I look for the largest eigenvalue of the following matrix (or at least a small upper bound).
The only thing I know is that the eigenvalue is smaller than 1 and converges to $\cos(\frac{\pi}{2n+1})$ with growing n.
In general, it is very hard to compute the characteristic polynomial to calculate the eigenvalue and that's why I hope for an easier way.
Has anyone some ideas?
The dimension of the matrix is $n \times n$.
$A = \begin{bmatrix}
\frac{1}{2-\frac{1}{n+1}}& \frac{1}{2} & 0 & 0 & \dots & 0 \\
\frac{1}{2} & 0 & \frac{1}{2} & 0 & \dots & 0 \\
0 & \frac{1}{2} & 0 & \frac{1}{2} & \dots & 0 \\
\vdots & \vdots & \vdots & \vdots & \vdots & \vdots \\
0 & 0 & 0 &0 & \frac{1}{2} & 0
\end{bmatrix}$
Best Answer
An asymptotic expansion for large $n$ can be obtained as follows.
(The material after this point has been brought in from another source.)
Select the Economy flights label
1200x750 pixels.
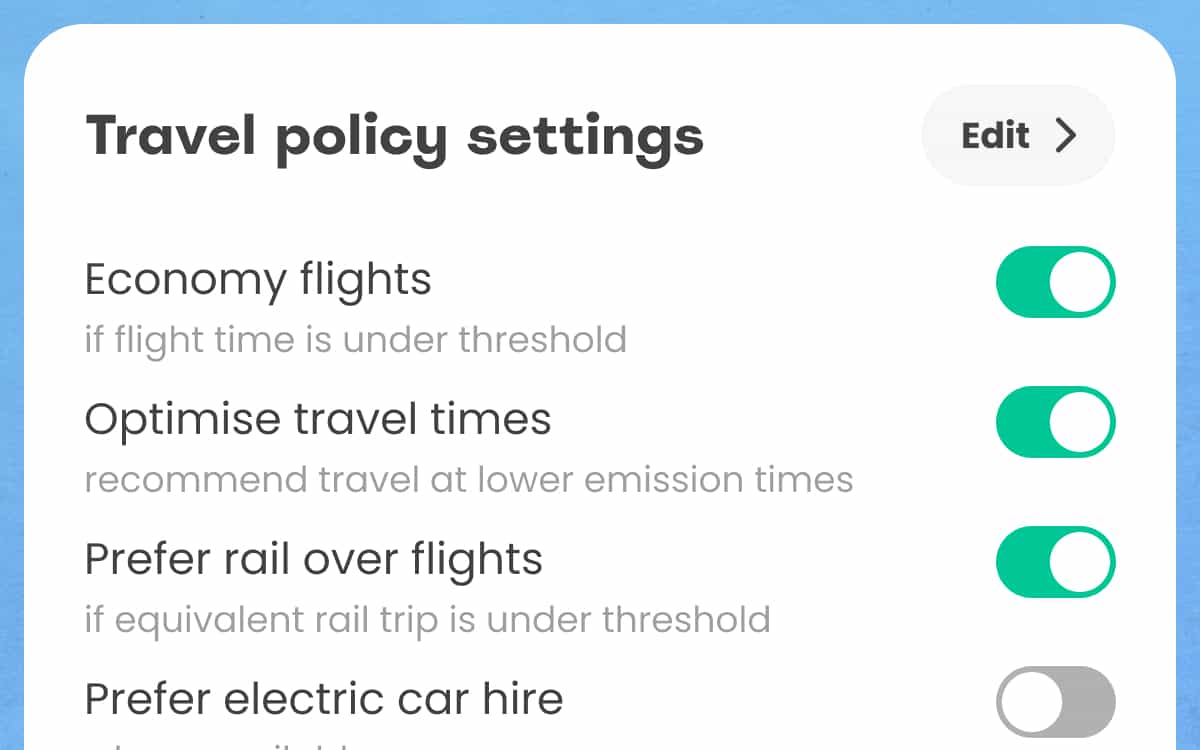coord(258,280)
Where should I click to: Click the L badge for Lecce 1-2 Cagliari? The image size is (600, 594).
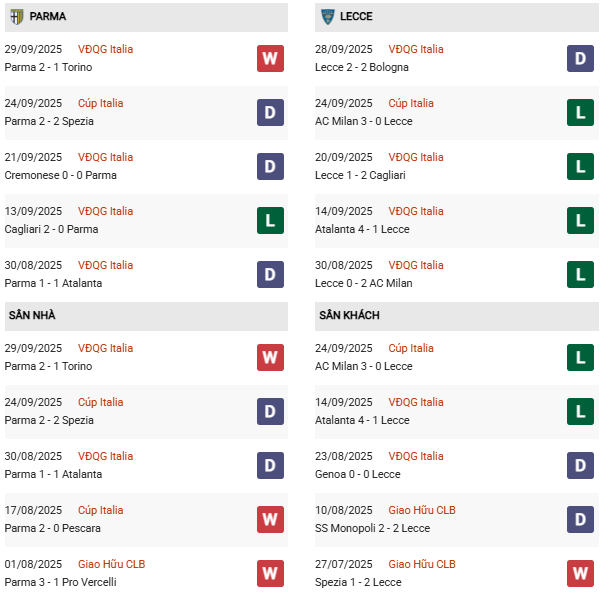tap(580, 166)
Expanding $A - \lambda I$ by the first row and expanding one of the resulting matrices by the first column gives $$\det(A - \lambda I) = \left( \frac {n + 1} {2 n + 1} - \lambda \right) \det \tilde A_{n - 1} - \frac 1 4 \det \tilde A_{n - 2},$$ where $\tilde A_n$ is a tridiagonal Toeplitz matrix with $-\lambda$ on the main diagonal and $1/2$ on the two adjacent diagonals. The determinant of $\tilde A_n$ is $2^{-n} U_n(-\lambda)$, where $U_n$ is the Chebyshev polynomial of the second kind. Since $U_n(-\cos \theta) = (-1)^n \csc \theta \,\sin \,(n + 1) \theta$, $\det(A - \lambda I) = 0$ reduces to $$\cot n \theta = \left( \frac {2 n + 2} {2 n + 1} - \cos \theta \right) \csc \theta.$$ Taking $\theta = \alpha/n$ and expanding both sides of the equation into series, we obtain $\cot \alpha = 1/(2 \alpha) + O(1/n)$, determining $\alpha$. Then $$\lambda_{\max} = \cos \theta \sim 1 -\frac {\alpha^2} {2 n^2},$$ where $\alpha$ is the smallest positive root of $\cot \alpha = 1/(2 \alpha)$. The next terms can be obtained in the same manner.